Saved data entries

◇ ◇ ◇

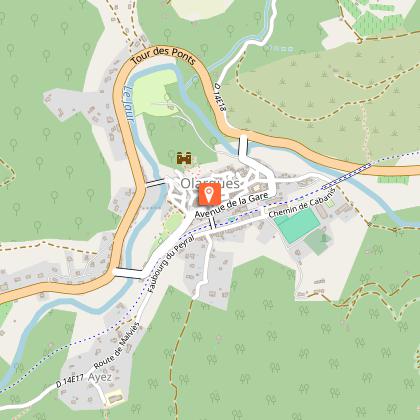Click the small footbridge west of Olargues
This screenshot has width=420, height=420.
point(155,182)
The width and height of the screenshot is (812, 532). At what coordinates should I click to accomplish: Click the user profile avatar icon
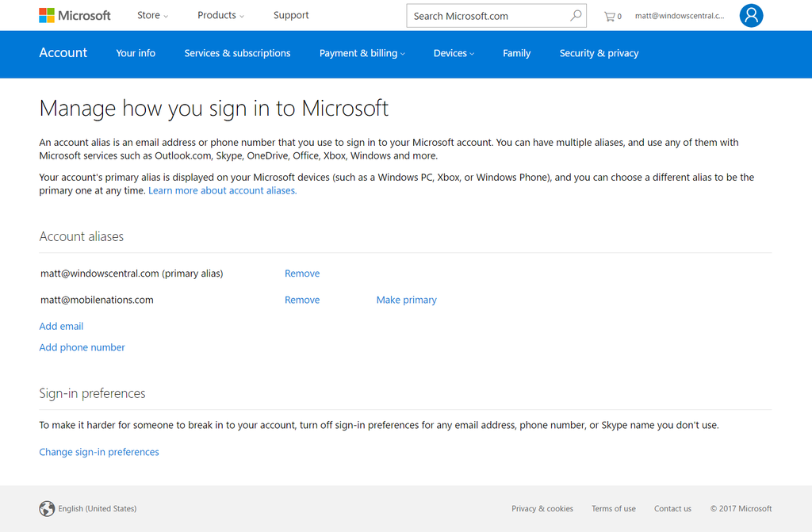click(751, 15)
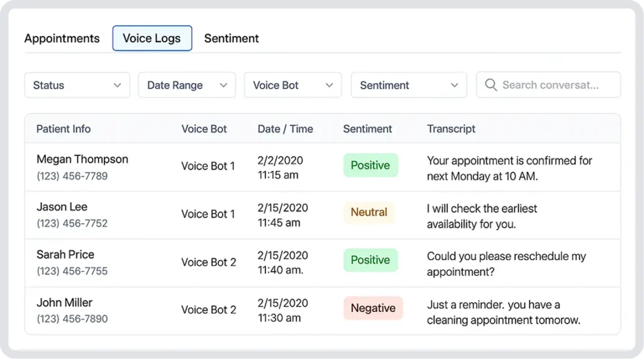644x359 pixels.
Task: Open John Miller's cleaning reminder transcript
Action: coord(502,312)
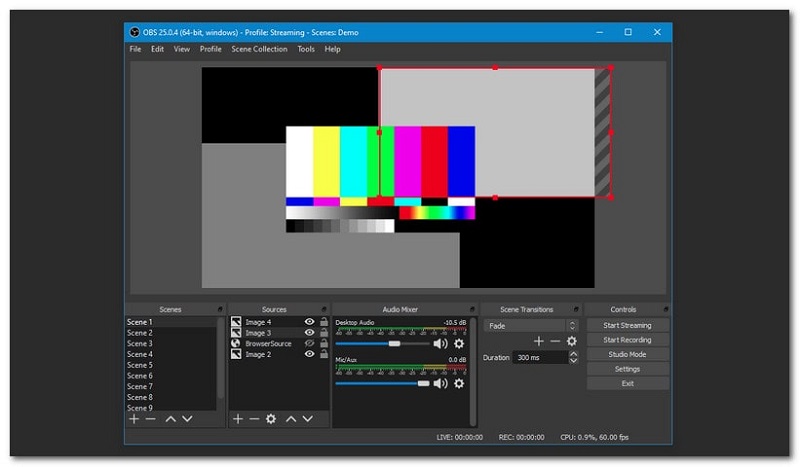Open source properties gear icon
Viewport: 800px width, 467px height.
[x=271, y=419]
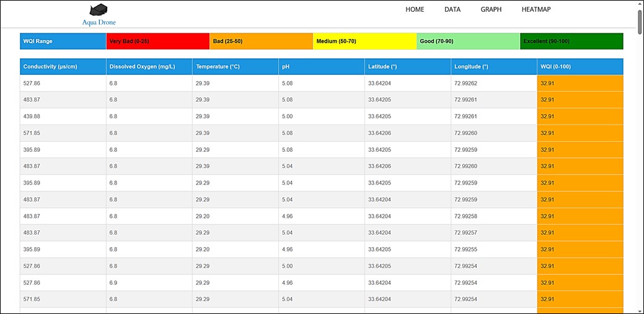Click the WQI Range legend header cell
The image size is (644, 314).
point(63,41)
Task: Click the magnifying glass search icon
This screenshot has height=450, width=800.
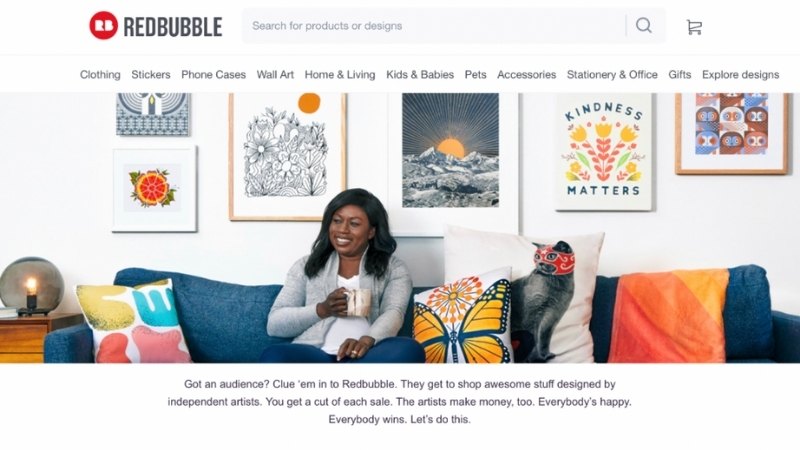Action: point(644,26)
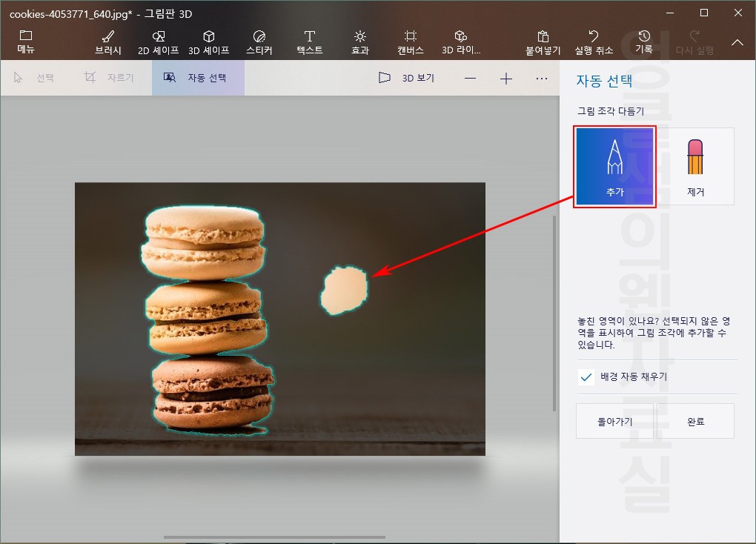Open the 스티커 (Sticker) tool
Viewport: 756px width, 544px height.
[259, 41]
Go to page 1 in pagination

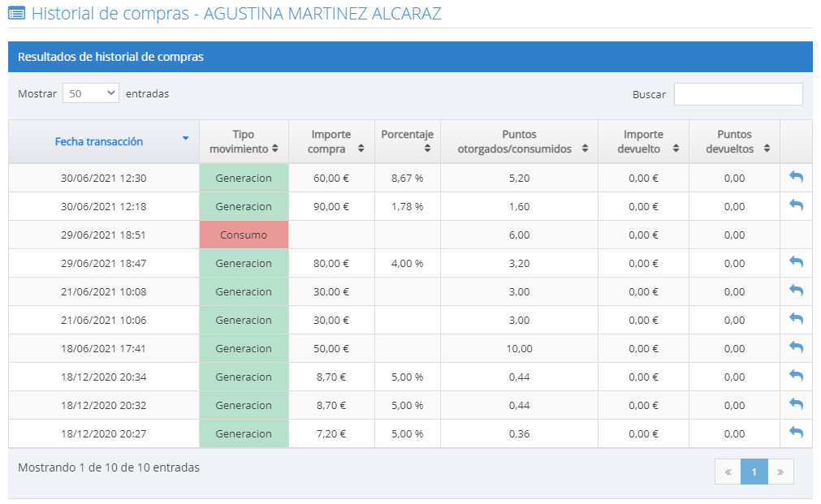(x=754, y=472)
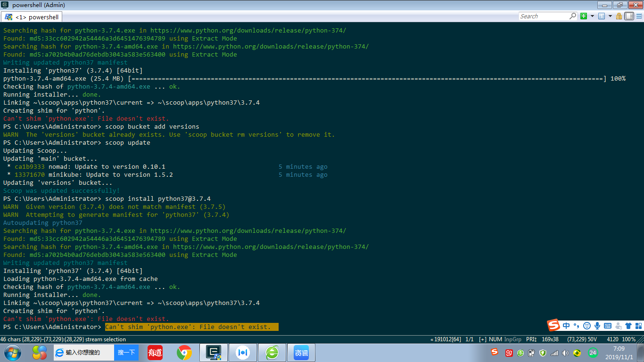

◇ ◇ ◇

**TASK TO CARRY OUT:** Copy the final stretch of the entries exactly: the line containing "The width and" and every line after it through the last. Include no pictures and nothing more.

**THE ANSWER:**
The width and height of the screenshot is (812, 532). At what coordinates should I click to accomplish: Click the user profile avatar icon
click(751, 15)
644x359 pixels.
Task: Open John Miller's cleaning reminder transcript
Action: coord(502,312)
Open source properties gear icon
Viewport: 800px width, 467px height.
[x=271, y=419]
Click the WQI Range legend header cell
The image size is (644, 314).
point(63,41)
Task: Click the magnifying glass search icon
This screenshot has height=450, width=800.
Action: point(644,26)
Open the 스티커 (Sticker) tool
Viewport: 756px width, 544px height.
[259, 41]
Go to page 1 in pagination

(x=754, y=472)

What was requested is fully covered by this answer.